Get Yourself an Elevator Pitch Chef

Elevator Chef Pitch

Editor’s note: Get Yourself an Elevator Pitch Chef was originally published in December 2015 and most recently updated in May 2022.

A study conducted by Microsoft found that the average person has an attention span of around eight seconds. You have one opportunity to make a first impression on someone and that impression needs to hold their attention. So it follows that if you’re a chef currently looking for your next career move, you need to get good at being memorable. For all the right reasons, of course!
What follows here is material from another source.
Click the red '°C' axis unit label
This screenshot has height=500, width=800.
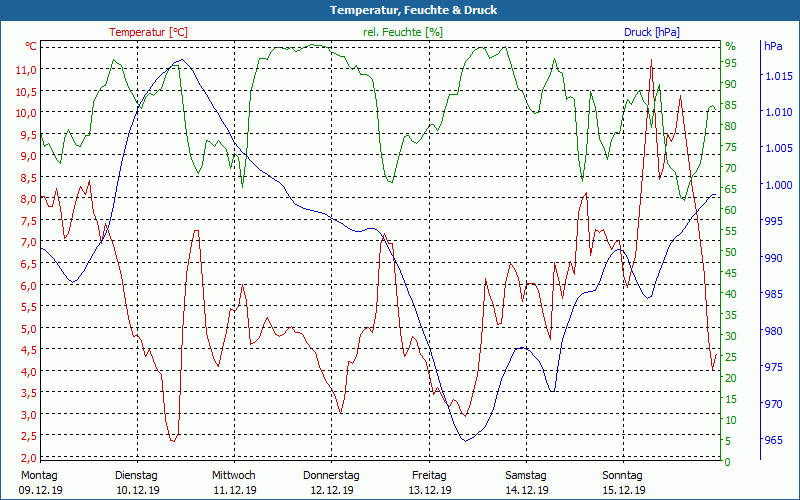31,46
It’s never been more important to make sure you’re noticed and remembered.

Get yourself an elevator pitch, Chef!

Step forward the elevator pitch – a prepared, short and impactful speech designed to introduce yourself and highlight why someone should hire you for their job.
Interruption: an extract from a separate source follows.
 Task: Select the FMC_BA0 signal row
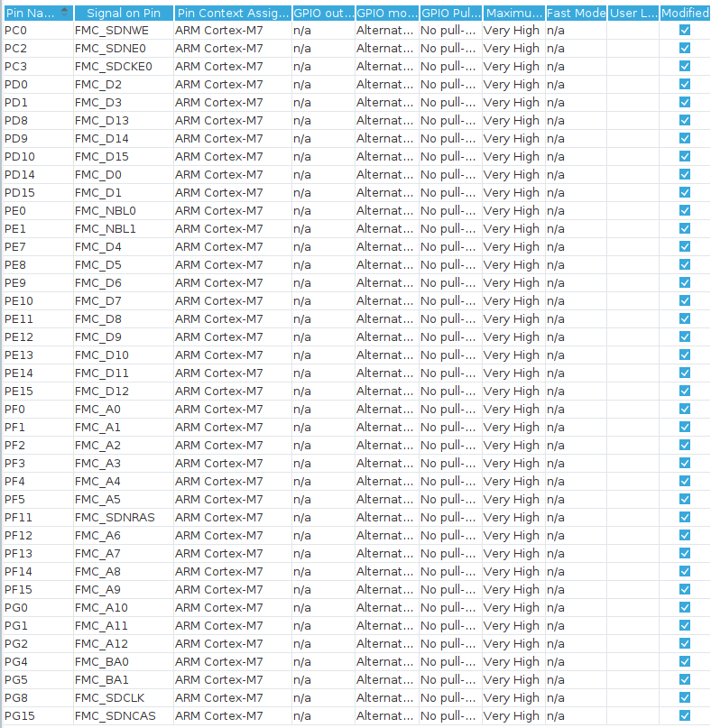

They don’t have to be delivered word-for-word, but knowing that you have a pitch that highlights your best attributes at the ready is handy to have when you’re a job seeker.

Read: Creating a Chef Video CV – 12 Steps to Success

What to say

It can be tough to immediately think about ourselves in glowing, interesting terms. But here’s the thing about an elevator pitch – you probably already have the start of one. Think about it for a second. Any time somebody asks what you do or about your work, you’re saying something.

So don’t think of it as a completely daunting task.

First and foremost decide on your pitch goal and what you want your audience to remember you for.

Your pitch should be a brief introduction to what you do, how you add value, and – if you’re looking for a job – what you’re focused on next. This is the key ingredient to your elevator pitch when you’re a jobseeker. It’s also the most overlooked.

Follow these 3 simple steps chef for success:

1. Incorporate your current chef position
2. Share three strengths or three areas where you add value
3. Let them know what you want to do next

Keep it short

Your pitch should not last longer than a short elevator ride – 30 seconds max. Remember it should be interesting, memorable and SHORT.

Lose the clichés

Terms like: ‘team player – results oriented’ need to be kept out. Where possible use more powerful, specific terminology that highlights why you’re the right chef to hire.

Highlight the benefits you can bring

Don’t just trot out a list of your best features – think in terms of how they can benefit a future employer. For example, you’d like to say, ‘an excellent manager and motivator’ what you pitch additionally needs to say,’ whose reduced staff turnover in the kitchen by 30%.’

Sidestep the snooze fest

Keep in mind that your pitch should excite you, chef. If you don’t get excited about what you’re saying, neither will your audience. Tap into what makes you passionate about your work and showcase that in your delivery. It’s true that others don’t always remember exactly what’s being said, but they’re likely to remember how enthusiastically you’re saying it.

The read through

When you’ve completed each section of your pitch, put it all together. Then, read it aloud and time how long it takes. Try to cut out anything that doesn’t absolutely need to be there. Try it out on others and take on board the feedback.

It can take some time to get your pitch right. You’ll likely go through several versions before finding one that’s compelling and that sounds natural in conversation. But at the end of this process you should have an impactful and well-rounded pitch that you’re happy delivering. As you get used to delivering your pitch, it is fine to vary it a little – the idea is that it doesn’t sound too formulaic or like it’s pre-prepared, even though it is!

Practice makes perfect

Just like a new recipe, practice makes perfect. If you don’t practice, it’s likely that you’ll talk too fast, sound unnatural or forget important elements of your pitch. The more you practice, the more natural your chef elevator pitch will become. You want it to sound like a smooth conversation, not an aggressive sales pitch.

Consistently make a great first and lasting impression

Keep these tips in mind and you’ll be able to develop an elevator pitch that will not only help support you during your search for a new chef job, but enable you to make a great first and lasting impression with new colleagues, bosses, contacts or mentors.